A Malian court has rejected an appeal by Canadian mining giant Barrick Mining to release four local employees arrested last November, deepening the legal standoff between the company and Mali’s military-led government over taxes and mining ownership.
Judge Samba Sar ruled on Tuesday that the appeal was “unfounded,” according to Alioufa Habib Koné, Barrick’s legal representative. The four employees are facing charges including money laundering and violations of financial regulations — allegations the company has categorically denied.
Barrick, which owns 80% of the Loulo-Gounkoto gold mining complex in Mali (with the government holding the remaining 20%), called the charges against its staff “baseless.” The employees remain in custody in Bamako pending trial.
Tensions between Barrick and the Malian authorities have escalated since 2023, when the government began pushing to implement a new mining code. The law increases taxes on foreign miners and gives the state a larger stake in gold operations.
The dispute came to a head in January when the government halted exports from the Loulo-Gounkoto site and confiscated three metric tons of gold. Operations at the mine have been suspended since mid-January.
Adding to the strain, Malian authorities issued an arrest warrant in December for Barrick CEO Mark Bristow, who resides in Toronto, on allegations of money laundering and regulatory breaches.

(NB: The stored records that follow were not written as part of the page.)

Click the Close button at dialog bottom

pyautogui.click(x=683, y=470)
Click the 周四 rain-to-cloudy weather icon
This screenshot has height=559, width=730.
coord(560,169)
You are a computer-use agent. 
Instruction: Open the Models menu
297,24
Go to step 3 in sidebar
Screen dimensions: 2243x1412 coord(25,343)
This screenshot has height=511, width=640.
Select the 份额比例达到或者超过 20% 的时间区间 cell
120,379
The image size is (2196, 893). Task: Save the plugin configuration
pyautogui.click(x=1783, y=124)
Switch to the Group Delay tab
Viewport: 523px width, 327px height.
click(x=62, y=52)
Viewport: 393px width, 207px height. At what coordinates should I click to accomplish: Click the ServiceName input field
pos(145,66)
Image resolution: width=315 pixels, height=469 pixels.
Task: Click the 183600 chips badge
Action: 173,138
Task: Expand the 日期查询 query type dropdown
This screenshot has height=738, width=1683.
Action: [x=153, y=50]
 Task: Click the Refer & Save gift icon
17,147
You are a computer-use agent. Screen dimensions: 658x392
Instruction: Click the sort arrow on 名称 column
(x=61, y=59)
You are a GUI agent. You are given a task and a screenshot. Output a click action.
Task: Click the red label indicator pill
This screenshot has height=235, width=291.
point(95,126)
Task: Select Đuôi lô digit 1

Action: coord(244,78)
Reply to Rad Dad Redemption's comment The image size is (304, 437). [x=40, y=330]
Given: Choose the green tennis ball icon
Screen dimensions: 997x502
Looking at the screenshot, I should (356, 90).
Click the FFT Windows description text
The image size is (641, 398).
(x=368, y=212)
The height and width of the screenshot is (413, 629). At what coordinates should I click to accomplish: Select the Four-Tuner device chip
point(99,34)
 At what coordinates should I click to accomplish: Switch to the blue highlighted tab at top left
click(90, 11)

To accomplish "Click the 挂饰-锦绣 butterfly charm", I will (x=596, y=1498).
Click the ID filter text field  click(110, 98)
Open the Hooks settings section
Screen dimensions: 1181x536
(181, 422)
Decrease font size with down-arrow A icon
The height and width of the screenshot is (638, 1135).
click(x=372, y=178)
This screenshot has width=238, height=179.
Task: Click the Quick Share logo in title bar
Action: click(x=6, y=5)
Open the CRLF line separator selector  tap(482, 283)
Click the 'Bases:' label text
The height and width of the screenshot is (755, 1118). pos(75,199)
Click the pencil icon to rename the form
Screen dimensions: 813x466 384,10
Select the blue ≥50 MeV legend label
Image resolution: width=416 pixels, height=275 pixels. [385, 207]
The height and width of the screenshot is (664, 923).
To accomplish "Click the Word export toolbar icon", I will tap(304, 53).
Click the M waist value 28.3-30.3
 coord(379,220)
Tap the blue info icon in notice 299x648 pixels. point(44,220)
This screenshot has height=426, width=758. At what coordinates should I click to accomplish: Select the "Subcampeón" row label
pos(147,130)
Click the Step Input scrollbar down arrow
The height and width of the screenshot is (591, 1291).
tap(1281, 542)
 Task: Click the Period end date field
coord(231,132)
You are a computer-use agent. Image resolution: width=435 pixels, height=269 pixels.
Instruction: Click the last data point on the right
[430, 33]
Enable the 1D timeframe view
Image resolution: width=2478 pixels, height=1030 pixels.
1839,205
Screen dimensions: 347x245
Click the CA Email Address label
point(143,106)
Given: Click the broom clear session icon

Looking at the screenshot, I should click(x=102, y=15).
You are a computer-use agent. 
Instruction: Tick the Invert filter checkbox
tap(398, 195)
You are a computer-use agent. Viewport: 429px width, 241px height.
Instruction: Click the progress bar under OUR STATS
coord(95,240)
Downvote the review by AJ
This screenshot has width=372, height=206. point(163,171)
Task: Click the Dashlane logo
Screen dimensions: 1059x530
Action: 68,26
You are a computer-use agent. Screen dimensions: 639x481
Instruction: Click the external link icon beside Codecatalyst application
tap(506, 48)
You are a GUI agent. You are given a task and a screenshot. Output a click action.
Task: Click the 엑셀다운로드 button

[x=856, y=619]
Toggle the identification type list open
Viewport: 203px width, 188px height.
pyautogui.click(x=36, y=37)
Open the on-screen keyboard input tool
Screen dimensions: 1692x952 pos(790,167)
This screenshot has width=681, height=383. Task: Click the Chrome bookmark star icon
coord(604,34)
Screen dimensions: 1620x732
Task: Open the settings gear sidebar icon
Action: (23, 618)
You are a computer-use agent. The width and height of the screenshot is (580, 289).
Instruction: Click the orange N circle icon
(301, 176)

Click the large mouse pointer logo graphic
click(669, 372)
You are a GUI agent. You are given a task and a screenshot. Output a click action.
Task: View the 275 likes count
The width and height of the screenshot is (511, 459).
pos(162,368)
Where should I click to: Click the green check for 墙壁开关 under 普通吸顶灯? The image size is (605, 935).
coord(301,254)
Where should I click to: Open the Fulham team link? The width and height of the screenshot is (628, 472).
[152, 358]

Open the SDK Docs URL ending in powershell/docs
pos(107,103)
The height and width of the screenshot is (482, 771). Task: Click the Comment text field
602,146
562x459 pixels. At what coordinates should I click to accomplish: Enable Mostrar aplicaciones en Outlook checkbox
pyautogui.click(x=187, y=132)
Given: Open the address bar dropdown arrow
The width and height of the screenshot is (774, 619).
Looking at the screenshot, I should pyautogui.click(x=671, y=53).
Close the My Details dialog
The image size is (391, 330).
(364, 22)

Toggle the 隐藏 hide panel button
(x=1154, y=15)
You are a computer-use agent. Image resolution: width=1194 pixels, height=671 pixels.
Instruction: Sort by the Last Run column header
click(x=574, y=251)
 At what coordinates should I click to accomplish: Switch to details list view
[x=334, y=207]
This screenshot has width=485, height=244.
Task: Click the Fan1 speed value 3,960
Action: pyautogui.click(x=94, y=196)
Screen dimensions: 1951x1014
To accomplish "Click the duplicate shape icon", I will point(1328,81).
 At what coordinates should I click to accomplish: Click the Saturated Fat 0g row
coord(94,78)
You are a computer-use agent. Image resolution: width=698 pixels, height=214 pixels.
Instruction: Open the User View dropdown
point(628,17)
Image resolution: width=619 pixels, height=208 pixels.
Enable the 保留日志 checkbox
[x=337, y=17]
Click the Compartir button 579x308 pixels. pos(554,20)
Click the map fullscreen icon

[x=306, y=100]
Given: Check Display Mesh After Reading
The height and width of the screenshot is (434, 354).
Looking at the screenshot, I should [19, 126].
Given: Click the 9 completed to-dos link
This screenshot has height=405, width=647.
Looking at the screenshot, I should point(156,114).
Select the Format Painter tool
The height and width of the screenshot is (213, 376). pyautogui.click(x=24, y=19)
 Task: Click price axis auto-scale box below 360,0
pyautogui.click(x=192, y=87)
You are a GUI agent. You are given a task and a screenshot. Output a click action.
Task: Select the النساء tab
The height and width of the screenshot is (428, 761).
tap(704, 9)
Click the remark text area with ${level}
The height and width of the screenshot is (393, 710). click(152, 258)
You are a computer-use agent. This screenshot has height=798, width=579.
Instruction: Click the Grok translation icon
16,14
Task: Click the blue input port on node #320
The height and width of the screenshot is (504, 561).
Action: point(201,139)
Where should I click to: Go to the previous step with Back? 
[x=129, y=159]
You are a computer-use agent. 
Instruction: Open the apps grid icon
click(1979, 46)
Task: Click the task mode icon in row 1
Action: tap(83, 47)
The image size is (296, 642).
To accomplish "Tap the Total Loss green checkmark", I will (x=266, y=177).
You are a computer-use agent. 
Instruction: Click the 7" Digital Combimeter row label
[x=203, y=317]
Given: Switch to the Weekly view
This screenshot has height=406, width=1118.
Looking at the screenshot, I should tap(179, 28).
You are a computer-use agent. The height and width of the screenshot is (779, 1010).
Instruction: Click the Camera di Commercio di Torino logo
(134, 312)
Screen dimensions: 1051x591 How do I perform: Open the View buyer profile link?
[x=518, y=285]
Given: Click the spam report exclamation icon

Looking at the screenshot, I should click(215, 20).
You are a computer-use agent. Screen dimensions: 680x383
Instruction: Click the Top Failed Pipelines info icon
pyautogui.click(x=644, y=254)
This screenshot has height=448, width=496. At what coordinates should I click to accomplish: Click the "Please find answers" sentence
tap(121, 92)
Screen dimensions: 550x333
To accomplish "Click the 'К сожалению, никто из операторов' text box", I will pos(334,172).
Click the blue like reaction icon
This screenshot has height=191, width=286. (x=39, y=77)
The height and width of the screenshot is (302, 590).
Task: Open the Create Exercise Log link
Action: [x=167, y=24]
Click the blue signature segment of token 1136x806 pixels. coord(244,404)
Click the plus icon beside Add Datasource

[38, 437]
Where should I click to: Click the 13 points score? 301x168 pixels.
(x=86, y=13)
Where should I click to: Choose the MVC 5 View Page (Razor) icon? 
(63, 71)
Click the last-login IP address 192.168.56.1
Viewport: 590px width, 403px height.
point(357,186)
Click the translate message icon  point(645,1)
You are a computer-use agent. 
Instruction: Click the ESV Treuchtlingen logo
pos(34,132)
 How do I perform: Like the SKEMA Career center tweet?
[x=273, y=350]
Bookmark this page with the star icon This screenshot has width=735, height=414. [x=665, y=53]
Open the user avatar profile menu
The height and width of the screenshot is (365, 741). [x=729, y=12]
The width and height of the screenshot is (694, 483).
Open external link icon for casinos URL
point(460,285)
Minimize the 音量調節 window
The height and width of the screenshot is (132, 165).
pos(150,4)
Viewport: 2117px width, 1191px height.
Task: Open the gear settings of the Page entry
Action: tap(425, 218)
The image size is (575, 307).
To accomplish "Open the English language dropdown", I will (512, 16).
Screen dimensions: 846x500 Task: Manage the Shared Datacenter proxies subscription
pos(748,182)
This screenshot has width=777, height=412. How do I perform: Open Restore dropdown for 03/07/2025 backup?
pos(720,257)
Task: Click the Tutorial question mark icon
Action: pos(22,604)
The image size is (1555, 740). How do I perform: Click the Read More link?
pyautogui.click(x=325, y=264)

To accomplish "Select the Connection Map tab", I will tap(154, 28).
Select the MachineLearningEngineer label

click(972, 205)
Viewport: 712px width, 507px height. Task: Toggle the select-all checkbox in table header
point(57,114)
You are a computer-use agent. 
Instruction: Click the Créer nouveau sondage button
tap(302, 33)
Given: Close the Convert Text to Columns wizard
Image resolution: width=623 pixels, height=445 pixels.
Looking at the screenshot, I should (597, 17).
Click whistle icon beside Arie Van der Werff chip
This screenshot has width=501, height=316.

The developments in Mali are part of a broader regional trend, as military governments in Mali, Burkina Faso, and Niger seek to renegotiate terms with gold mining companies amid soaring global gold prices. The three countries aim to increase their share of revenue from the lucrative sector.
Mali alone accounts for roughly 14% of Barrick’s global gold output. The company generated $949 million in revenue from its Malian operations in the first nine months of last year.